[Entries taken from a collection]
════════

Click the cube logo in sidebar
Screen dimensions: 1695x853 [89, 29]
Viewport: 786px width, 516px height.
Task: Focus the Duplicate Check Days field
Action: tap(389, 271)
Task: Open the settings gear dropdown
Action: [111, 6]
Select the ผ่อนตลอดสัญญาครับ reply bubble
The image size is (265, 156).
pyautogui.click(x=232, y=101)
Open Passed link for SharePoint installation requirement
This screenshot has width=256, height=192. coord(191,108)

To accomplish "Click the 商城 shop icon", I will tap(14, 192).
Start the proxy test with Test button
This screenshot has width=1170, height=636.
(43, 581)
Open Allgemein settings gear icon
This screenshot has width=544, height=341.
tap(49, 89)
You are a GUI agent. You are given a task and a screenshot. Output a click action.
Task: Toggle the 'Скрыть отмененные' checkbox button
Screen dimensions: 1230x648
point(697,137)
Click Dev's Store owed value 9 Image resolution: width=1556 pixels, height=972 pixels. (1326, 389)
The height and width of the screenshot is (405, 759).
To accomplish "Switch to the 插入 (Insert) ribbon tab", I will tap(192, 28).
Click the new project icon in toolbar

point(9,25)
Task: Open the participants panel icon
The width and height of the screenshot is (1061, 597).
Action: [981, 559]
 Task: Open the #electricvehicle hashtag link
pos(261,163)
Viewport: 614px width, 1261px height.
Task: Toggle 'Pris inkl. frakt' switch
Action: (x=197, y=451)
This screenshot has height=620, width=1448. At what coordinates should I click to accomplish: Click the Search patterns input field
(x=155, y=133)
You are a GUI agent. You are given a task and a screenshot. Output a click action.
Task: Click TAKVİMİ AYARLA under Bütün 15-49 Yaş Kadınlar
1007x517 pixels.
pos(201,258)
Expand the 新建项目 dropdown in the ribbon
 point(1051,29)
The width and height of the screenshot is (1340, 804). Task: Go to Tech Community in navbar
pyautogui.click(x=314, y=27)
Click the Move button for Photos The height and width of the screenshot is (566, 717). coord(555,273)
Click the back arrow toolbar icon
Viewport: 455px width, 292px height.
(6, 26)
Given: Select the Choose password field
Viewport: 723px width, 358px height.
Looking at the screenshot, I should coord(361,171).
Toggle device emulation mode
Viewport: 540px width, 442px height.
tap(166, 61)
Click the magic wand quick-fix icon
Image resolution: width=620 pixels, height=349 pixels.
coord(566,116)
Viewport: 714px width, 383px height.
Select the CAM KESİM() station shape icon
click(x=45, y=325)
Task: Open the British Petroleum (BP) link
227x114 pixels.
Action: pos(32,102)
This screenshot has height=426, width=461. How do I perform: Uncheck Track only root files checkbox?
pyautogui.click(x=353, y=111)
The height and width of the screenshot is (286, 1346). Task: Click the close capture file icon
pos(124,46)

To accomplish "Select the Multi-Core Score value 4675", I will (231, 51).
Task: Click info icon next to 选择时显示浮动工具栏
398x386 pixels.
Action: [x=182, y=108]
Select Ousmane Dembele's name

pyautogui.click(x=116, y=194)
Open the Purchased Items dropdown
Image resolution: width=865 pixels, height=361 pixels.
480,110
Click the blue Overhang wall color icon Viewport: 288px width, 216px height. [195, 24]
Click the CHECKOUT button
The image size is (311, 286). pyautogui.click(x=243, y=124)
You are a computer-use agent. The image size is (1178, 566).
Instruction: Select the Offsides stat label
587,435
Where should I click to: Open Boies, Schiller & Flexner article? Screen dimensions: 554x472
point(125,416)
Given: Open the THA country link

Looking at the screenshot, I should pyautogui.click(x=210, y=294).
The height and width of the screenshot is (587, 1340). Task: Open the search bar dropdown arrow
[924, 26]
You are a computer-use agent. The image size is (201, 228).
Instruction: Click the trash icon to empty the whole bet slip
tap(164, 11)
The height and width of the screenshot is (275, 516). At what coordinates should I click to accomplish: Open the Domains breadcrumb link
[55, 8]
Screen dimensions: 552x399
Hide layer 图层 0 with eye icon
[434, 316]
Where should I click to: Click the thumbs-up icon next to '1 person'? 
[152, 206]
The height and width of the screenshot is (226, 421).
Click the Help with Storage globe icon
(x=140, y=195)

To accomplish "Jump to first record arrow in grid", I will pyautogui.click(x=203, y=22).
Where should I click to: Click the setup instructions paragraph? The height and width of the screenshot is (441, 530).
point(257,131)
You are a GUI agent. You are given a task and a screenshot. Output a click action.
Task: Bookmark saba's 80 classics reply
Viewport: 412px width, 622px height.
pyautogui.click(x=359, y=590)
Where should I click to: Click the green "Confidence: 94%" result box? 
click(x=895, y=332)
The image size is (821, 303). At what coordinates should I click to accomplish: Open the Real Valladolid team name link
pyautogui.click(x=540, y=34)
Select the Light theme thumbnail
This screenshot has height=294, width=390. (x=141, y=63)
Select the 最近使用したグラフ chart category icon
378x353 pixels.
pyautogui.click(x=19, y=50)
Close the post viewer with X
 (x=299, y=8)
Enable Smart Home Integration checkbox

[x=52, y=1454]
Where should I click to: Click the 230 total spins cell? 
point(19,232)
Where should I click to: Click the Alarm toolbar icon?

════════

▶ [HOW TO COMPLETE THIS TASK]
Please restate the preceding entries word for word.

▶ [EXERCISE RESPONSE]
Click the cube logo in sidebar
Screen dimensions: 1695x853 [89, 29]
Viewport: 786px width, 516px height.
Task: Focus the Duplicate Check Days field
Action: tap(389, 271)
Task: Open the settings gear dropdown
Action: [111, 6]
Select the ผ่อนตลอดสัญญาครับ reply bubble
The image size is (265, 156).
pyautogui.click(x=232, y=101)
Open Passed link for SharePoint installation requirement
This screenshot has width=256, height=192. coord(191,108)

To accomplish "Click the 商城 shop icon", I will tap(14, 192).
Start the proxy test with Test button
This screenshot has width=1170, height=636.
(43, 581)
Open Allgemein settings gear icon
This screenshot has width=544, height=341.
tap(49, 89)
You are a GUI agent. You are given a task and a screenshot. Output a click action.
Task: Toggle the 'Скрыть отмененные' checkbox button
Screen dimensions: 1230x648
point(697,137)
Click Dev's Store owed value 9 Image resolution: width=1556 pixels, height=972 pixels. (1326, 389)
The height and width of the screenshot is (405, 759).
To accomplish "Switch to the 插入 (Insert) ribbon tab", I will tap(192, 28).
Click the new project icon in toolbar

point(9,25)
Task: Open the participants panel icon
The width and height of the screenshot is (1061, 597).
Action: [981, 559]
 Task: Open the #electricvehicle hashtag link
pos(261,163)
Viewport: 614px width, 1261px height.
Task: Toggle 'Pris inkl. frakt' switch
Action: (x=197, y=451)
This screenshot has height=620, width=1448. At what coordinates should I click to accomplish: Click the Search patterns input field
(x=155, y=133)
You are a GUI agent. You are given a task and a screenshot. Output a click action.
Task: Click TAKVİMİ AYARLA under Bütün 15-49 Yaş Kadınlar
1007x517 pixels.
pos(201,258)
Expand the 新建项目 dropdown in the ribbon
 point(1051,29)
The width and height of the screenshot is (1340, 804). Task: Go to Tech Community in navbar
pyautogui.click(x=314, y=27)
Click the Move button for Photos The height and width of the screenshot is (566, 717). coord(555,273)
Click the back arrow toolbar icon
Viewport: 455px width, 292px height.
(6, 26)
Given: Select the Choose password field
Viewport: 723px width, 358px height.
Looking at the screenshot, I should coord(361,171).
Toggle device emulation mode
Viewport: 540px width, 442px height.
tap(166, 61)
Click the magic wand quick-fix icon
Image resolution: width=620 pixels, height=349 pixels.
coord(566,116)
Viewport: 714px width, 383px height.
Select the CAM KESİM() station shape icon
click(x=45, y=325)
Task: Open the British Petroleum (BP) link
227x114 pixels.
Action: pos(32,102)
This screenshot has height=426, width=461. How do I perform: Uncheck Track only root files checkbox?
pyautogui.click(x=353, y=111)
The height and width of the screenshot is (286, 1346). Task: Click the close capture file icon
pos(124,46)

To accomplish "Select the Multi-Core Score value 4675", I will (231, 51).
Task: Click info icon next to 选择时显示浮动工具栏
398x386 pixels.
Action: [x=182, y=108]
Select Ousmane Dembele's name

pyautogui.click(x=116, y=194)
Open the Purchased Items dropdown
Image resolution: width=865 pixels, height=361 pixels.
480,110
Click the blue Overhang wall color icon Viewport: 288px width, 216px height. [195, 24]
Click the CHECKOUT button
The image size is (311, 286). pyautogui.click(x=243, y=124)
You are a computer-use agent. The image size is (1178, 566).
Instruction: Select the Offsides stat label
587,435
Where should I click to: Open Boies, Schiller & Flexner article? Screen dimensions: 554x472
point(125,416)
Given: Open the THA country link

Looking at the screenshot, I should pyautogui.click(x=210, y=294).
The height and width of the screenshot is (587, 1340). Task: Open the search bar dropdown arrow
[924, 26]
You are a computer-use agent. The image size is (201, 228).
Instruction: Click the trash icon to empty the whole bet slip
tap(164, 11)
The height and width of the screenshot is (275, 516). At what coordinates should I click to accomplish: Open the Domains breadcrumb link
[55, 8]
Screen dimensions: 552x399
Hide layer 图层 0 with eye icon
[434, 316]
Where should I click to: Click the thumbs-up icon next to '1 person'? 
[152, 206]
The height and width of the screenshot is (226, 421).
Click the Help with Storage globe icon
(x=140, y=195)

To accomplish "Jump to first record arrow in grid", I will pyautogui.click(x=203, y=22).
Where should I click to: Click the setup instructions paragraph? The height and width of the screenshot is (441, 530).
point(257,131)
You are a GUI agent. You are given a task and a screenshot. Output a click action.
Task: Bookmark saba's 80 classics reply
Viewport: 412px width, 622px height.
pyautogui.click(x=359, y=590)
Where should I click to: Click the green "Confidence: 94%" result box? 
click(x=895, y=332)
The image size is (821, 303). At what coordinates should I click to accomplish: Open the Real Valladolid team name link
pyautogui.click(x=540, y=34)
Select the Light theme thumbnail
This screenshot has height=294, width=390. (x=141, y=63)
Select the 最近使用したグラフ chart category icon
378x353 pixels.
pyautogui.click(x=19, y=50)
Close the post viewer with X
 (x=299, y=8)
Enable Smart Home Integration checkbox

[x=52, y=1454]
Where should I click to: Click the 230 total spins cell? 
point(19,232)
Where should I click to: Click the Alarm toolbar icon?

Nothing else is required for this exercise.